(Text to read):
○ ○ ○ ○

Getting into scrapes

The answer, my friend, is blowin’ in the wind. The answer is blowin’ in the wind
– Bob Dylan

Let’s get rvested: using webscraping to pull all the data from all the sites
webscraping
API
music
sentiments
ggplot2
rvest
Published

June 6, 2023

This post uses the rvest package to scrape the web for data on movies, Bob Dylan song lyrics, and untranslatable words.


IMDbest

As usual, we’ll start by replicating the R4Dev session, beginning by scraping the top 250 most popular movies according to IMDb.

Check out my code
library(tidyverse)
library(rvest)
library(RColorBrewer)

# Save the URL of the page we want ####
imdb_top_url <- "https://www.imdb.com/chart/top/"

# Scrape ! ####
imdb_top_250_raw <- imdb_top_url %>%
  # Read the page
  rvest::read_html() %>%
  # Pull chosen objects
  rvest::html_elements(".titleColumn a, .secondaryInfo, strong") %>%
  # Turn into text
  rvest::html_text() %>%
  # Turn into a tibble
  as_tibble()

○ ○ ○ ○

(Recorded data):
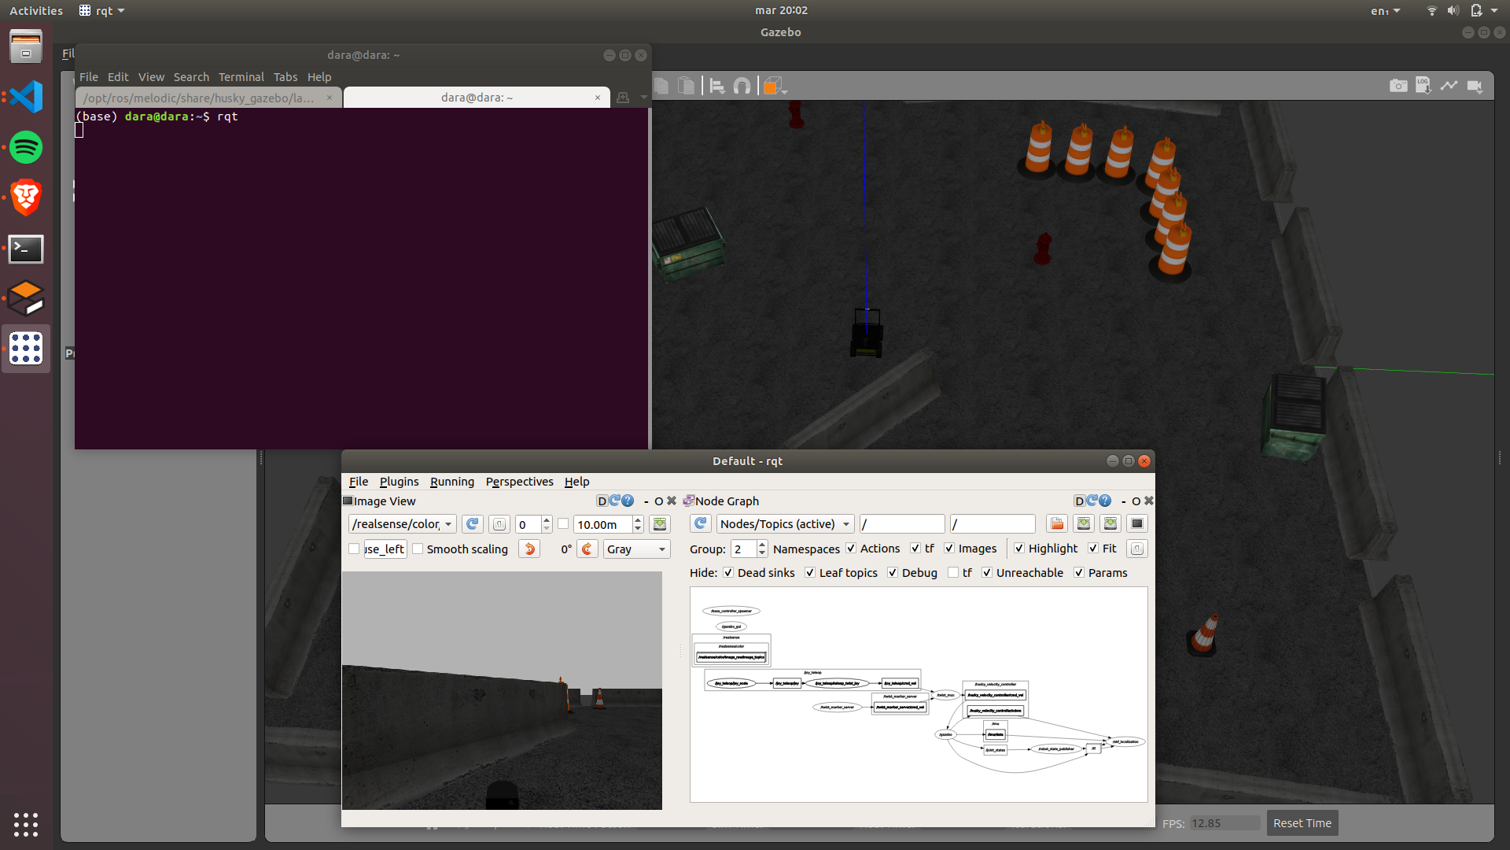Click the Reset Time button
1510x850 pixels.
(x=1302, y=823)
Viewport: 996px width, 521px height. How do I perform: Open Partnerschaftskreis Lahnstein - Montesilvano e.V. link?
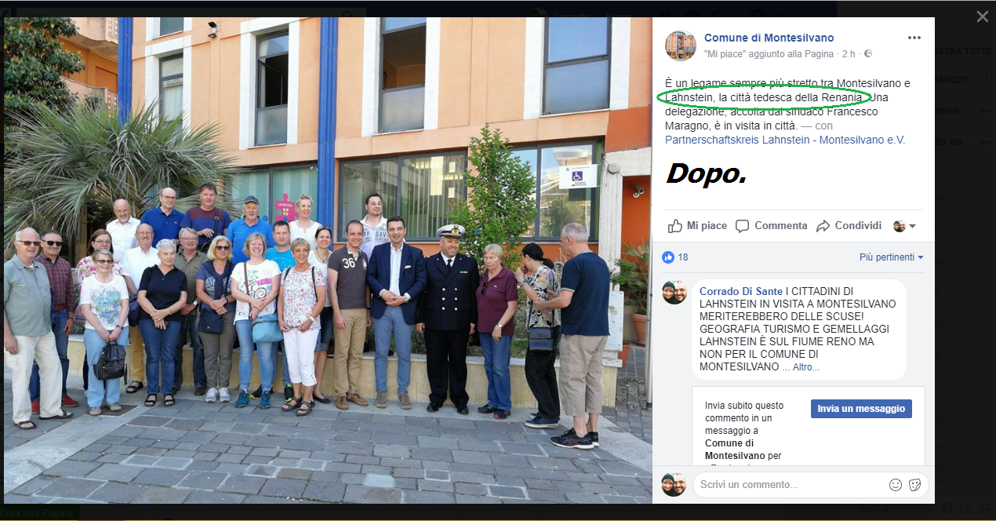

○ ○ ○ ○

(List of tasks):
1 > In the web-scraping post, what is the first thing scraped?
2 > Pick up the web-scraping post at its final line and keep writing.

(Task-by-task answers):
1 > The top 250 most popular movies according to IMDb.

2 >
imdb_top_250_raw %>%
  # Lets create a variable that identified each row type: Title, Year and Rating
  dplyr::mutate(category = rep(c("title","year","score"),times=n()/3)) %>%
  # Now we pivot the data to wider, but given that we have lots of variables with the same values (years, for instance), we have to do another trick by unnesting the lists that are created by default
  tidyr::pivot_wider(names_from = category, values_from = value, values_fn = list) %>%
  tidyr::unnest(cols = everything()) %>%
  # Now we can rename our variables and plot
  dplyr::mutate(rating = as.numeric(score)) %>%
  dplyr::slice_max(n=15,order_by = rating) %>%
  # plot
  ggplot(aes(x=title %>% reorder(rating),y=rating))+
  geom_point(color="gold2",size=8)+
  geom_text(aes(label=rating),size=3,color="black")+
  geom_text(aes(label=year,y=8.5),size=3,color="white",hjust=2)+
  coord_flip()+
  ylim(c(8,10))+
  labs(x=NULL,y="IMDb rating",
       title = "IMDb top 15 movies",
       subtitle="Popular  != Good")+
  theme_dark()+
  theme(axis.text.y = element_text(size = 12))

Live by no man’s code

Using the webscraping tools we practiced on IMdB, along with some tools from previous sessions, let’s do a sentiment analysis of Bob Dylan’s lyrics.

Bob Dylan has a catalogue of over 700 songs, the lyrics to which can be found on the website https://www.bobdylan.com/songs/. However, the website seems a bit incomplete, and only around 500 of these actually have lyrics on the site, so we’ll have to do a bit of filtering later to get the right set of words.

Check out my code
library(tidyverse)
library(rvest)
library(tidytext)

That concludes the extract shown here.